As I said something like the 1st regex is I think is what you're after. It's used below. Here are some other ideas:

If you are doing something like this, in my opinion, you should use

xmllint --html --xpath ...

or an xslt style sheet. Pure bash solutions will cause you to go insane.

I had to run your output through tidy to get xmllint to like it.

[http://infohound.net/tidy/]()

Once I did that, I was able to get output somewhat close to what you want with a lot less bash craziness:

$ xmllint --html --xpath "//html/body/table/*[contains(., 'Auto') or contains(., 'Standalone')]" /tmp/file.html 
| grep -v '^s*$' 
| sed 's/.*href="(.*)/1/;s/<[^>]*>//g;s/^[[:space:]]*//g'

Output:

Word Standalone
15.36.0 [170702] 64-bit
05026bfc430e183211791b475ae48cd8c664f6b3
https://go.microsoft.com/fwlink/?linkid=525134">

Excel Standalone
15.36.0 [170702] 64-bit
a352069615f65d0538c51db1cba605bd6b2d560b
https://go.microsoft.com/fwlink/?linkid=525135">

PowerPoint Standalone
15.36.0 [170702] 64-bit
bf53a2e41c7f3338baa4ed5d6581b48bb1ab79f6
https://go.microsoft.com/fwlink/?linkid=525136">

Outlook Standalone
15.36.0 [170702] 64-bit
c19e48d453f52e2bd3d6f7fe834a7527c7d9a64b
https://go.microsoft.com/fwlink/?linkid=525137">

OneNote Standalone
15.36.0 [170702] 64-bit
421b356c19c15eb931c9aa8f8ebb8b8ae40e12df
https://go.microsoft.com/fwlink/?linkid=820886">

OneDrive Standalone
17.3.6945.0724 (170727) 64-bit
efd0de7f9bd10072a27866bbcfe00b52c861c52f
https://go.microsoft.com/fwlink/?linkid=823060">

Microsoft AutoUpdate (MAU)
3.9.1 [170702] 64-bit
52f907a9c429c7fe12e4800f64e8c81241155652
https://go.microsoft.com/fwlink/?linkid=830196">

That would be fairly easy to get into a .csv file.
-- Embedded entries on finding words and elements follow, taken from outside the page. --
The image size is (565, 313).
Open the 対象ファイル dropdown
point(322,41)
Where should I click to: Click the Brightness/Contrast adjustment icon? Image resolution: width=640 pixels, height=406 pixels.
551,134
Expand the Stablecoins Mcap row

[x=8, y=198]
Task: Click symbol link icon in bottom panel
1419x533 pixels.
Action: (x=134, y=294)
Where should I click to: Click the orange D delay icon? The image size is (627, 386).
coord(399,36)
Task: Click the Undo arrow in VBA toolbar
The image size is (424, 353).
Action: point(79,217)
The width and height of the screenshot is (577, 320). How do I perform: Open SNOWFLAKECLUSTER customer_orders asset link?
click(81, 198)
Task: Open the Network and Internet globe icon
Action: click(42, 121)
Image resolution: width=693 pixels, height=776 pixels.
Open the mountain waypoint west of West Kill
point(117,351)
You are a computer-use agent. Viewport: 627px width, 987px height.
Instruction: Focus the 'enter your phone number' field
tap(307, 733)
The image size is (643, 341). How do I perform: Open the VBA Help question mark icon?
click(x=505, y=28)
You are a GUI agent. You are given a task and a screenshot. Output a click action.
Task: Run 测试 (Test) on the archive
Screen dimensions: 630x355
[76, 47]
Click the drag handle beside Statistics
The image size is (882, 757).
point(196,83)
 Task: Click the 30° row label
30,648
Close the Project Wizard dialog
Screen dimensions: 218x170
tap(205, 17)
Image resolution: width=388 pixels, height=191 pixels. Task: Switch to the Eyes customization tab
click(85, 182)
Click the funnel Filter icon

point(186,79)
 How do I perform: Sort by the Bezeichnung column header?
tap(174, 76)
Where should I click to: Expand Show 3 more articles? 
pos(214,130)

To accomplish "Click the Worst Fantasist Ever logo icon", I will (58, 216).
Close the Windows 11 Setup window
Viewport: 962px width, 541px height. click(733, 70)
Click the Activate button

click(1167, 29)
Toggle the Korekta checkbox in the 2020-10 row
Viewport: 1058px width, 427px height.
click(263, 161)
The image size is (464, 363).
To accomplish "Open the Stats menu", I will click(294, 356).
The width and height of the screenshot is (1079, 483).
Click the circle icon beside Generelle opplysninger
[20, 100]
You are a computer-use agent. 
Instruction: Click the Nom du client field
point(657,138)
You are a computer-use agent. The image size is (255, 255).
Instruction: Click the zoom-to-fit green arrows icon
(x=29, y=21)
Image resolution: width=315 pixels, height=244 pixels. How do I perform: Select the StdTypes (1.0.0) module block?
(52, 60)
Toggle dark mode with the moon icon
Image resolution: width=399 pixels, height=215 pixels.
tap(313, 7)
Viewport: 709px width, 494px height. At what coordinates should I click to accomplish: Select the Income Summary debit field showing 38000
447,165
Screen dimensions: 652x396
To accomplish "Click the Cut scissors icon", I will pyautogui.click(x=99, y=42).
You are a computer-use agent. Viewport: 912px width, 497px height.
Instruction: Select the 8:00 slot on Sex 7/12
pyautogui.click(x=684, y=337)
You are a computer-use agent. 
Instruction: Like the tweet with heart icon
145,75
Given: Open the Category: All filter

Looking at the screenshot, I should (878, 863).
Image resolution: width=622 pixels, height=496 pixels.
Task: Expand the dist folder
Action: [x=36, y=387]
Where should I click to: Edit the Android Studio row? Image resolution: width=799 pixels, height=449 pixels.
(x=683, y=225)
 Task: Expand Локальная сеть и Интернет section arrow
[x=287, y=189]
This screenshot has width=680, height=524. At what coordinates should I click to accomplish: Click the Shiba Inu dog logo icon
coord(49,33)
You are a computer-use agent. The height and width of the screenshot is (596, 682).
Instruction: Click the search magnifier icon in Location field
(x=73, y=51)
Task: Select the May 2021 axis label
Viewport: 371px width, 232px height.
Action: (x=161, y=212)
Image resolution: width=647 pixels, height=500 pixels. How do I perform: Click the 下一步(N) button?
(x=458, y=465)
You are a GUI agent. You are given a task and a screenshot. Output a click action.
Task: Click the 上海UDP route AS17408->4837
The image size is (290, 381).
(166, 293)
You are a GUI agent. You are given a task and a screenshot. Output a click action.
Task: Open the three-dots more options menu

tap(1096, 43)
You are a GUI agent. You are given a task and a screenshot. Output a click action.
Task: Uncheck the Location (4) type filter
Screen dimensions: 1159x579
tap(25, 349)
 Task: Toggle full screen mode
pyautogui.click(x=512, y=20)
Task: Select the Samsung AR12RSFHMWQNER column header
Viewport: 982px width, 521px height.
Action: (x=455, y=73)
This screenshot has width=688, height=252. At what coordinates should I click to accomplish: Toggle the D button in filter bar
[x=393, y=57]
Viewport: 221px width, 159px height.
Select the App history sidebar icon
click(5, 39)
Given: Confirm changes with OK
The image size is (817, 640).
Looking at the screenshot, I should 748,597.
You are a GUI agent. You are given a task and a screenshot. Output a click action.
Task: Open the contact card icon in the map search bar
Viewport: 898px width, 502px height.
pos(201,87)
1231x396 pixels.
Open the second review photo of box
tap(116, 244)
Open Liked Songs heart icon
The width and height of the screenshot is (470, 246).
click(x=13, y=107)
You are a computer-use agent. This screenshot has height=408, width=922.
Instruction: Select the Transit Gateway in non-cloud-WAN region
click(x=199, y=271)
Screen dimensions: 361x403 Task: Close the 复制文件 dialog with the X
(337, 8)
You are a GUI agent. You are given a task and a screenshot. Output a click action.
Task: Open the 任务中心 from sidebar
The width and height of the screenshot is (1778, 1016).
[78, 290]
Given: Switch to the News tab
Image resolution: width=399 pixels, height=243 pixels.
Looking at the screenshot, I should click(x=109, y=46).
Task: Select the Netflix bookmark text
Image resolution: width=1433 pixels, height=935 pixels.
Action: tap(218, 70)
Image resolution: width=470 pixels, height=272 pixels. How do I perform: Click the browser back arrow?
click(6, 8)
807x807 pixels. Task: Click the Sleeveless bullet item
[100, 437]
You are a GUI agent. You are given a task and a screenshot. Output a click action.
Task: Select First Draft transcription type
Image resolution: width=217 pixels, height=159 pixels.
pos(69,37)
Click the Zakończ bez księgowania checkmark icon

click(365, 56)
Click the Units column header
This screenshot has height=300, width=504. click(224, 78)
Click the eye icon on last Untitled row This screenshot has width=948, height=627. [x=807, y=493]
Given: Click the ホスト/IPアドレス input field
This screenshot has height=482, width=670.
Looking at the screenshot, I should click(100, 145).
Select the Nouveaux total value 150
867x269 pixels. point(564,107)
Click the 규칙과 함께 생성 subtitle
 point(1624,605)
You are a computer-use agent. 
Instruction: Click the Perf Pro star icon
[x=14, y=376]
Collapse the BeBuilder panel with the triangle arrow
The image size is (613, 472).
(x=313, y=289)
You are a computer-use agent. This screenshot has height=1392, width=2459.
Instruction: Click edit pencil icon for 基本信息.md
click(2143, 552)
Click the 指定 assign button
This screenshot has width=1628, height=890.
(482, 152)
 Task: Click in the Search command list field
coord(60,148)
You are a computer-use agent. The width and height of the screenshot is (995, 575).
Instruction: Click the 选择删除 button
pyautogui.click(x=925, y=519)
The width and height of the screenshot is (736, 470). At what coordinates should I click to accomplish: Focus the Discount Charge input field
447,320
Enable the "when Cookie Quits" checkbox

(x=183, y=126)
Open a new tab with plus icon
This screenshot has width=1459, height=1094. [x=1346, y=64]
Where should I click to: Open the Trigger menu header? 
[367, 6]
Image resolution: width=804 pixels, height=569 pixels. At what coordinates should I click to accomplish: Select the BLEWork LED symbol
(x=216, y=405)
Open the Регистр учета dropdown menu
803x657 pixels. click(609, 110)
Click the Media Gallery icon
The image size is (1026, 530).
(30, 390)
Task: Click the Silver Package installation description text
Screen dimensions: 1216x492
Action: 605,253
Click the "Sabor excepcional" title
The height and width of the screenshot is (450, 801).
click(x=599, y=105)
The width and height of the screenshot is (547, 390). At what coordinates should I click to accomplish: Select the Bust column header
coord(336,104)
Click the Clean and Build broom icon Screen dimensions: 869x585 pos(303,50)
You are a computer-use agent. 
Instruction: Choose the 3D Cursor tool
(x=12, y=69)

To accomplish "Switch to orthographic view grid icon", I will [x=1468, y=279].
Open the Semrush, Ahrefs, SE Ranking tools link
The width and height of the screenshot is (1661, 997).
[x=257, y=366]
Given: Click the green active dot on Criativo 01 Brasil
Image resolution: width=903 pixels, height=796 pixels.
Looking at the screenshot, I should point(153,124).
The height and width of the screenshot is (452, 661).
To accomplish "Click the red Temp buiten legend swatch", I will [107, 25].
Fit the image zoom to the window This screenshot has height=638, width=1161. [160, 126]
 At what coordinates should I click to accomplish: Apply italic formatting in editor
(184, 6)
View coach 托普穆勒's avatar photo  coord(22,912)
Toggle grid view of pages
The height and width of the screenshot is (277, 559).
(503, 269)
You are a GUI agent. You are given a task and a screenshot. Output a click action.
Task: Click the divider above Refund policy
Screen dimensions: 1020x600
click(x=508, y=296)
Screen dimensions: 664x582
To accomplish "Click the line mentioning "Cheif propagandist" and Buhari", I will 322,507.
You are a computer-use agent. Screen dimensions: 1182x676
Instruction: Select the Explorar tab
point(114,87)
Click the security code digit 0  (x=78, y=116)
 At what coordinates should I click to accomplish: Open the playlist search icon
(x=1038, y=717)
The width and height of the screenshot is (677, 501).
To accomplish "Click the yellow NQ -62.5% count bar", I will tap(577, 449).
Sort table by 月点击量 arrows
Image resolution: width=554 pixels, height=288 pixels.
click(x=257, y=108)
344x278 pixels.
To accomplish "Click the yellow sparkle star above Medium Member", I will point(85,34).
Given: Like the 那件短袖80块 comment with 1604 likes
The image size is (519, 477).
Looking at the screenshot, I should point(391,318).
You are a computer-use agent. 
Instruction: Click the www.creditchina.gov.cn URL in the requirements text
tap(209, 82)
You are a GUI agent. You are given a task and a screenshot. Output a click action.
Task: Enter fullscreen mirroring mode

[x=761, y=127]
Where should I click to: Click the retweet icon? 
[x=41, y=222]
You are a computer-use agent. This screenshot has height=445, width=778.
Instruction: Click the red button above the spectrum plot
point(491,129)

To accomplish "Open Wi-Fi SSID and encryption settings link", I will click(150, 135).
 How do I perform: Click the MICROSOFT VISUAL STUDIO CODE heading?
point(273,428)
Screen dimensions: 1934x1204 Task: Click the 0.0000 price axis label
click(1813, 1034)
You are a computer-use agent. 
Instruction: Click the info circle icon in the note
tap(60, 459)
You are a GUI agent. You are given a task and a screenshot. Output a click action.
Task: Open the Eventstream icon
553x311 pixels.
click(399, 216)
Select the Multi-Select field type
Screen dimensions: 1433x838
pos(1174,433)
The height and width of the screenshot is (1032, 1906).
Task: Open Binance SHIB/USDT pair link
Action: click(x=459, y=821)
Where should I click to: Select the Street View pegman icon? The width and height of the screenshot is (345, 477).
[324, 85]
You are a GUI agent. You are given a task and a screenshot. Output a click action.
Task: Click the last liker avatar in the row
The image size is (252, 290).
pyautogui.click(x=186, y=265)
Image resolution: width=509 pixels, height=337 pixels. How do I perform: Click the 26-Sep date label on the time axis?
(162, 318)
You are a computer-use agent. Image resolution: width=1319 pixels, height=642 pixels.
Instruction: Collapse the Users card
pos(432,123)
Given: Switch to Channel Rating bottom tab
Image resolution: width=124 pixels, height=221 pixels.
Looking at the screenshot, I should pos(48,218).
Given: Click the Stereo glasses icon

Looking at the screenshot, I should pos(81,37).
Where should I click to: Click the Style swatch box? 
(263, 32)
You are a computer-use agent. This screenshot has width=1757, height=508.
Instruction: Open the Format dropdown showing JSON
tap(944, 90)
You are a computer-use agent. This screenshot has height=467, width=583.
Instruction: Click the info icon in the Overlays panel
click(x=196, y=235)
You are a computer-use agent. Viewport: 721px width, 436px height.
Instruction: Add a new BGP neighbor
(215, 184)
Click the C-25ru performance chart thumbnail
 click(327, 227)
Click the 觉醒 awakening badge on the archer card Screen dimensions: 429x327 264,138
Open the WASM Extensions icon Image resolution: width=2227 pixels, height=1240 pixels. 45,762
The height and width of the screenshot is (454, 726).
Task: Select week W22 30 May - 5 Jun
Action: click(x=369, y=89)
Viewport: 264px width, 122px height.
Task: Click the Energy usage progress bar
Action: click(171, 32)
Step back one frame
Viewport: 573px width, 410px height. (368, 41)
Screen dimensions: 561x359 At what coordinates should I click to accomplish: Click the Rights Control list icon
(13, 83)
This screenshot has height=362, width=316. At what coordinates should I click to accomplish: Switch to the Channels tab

I really like this tutorial on xslt:

[https://www.w3schools.com/xml/xsl_intro.asp]()

Style sheets are great because you can match them to unusual formats you may have to transform again & save them to use over & over.

To use, run a command like the following:

xsltproc -o /private/tmp/new.csv /private/tmp/style.xslt /private/tmp/file.html

where the .csv is the output file created, the .xslt is the style sheet with the transformation rules (they are not that easy to learn but powerful once you do...) & the .html is the input data.

I hope this is helpful to you & others looking to do this kind of thing.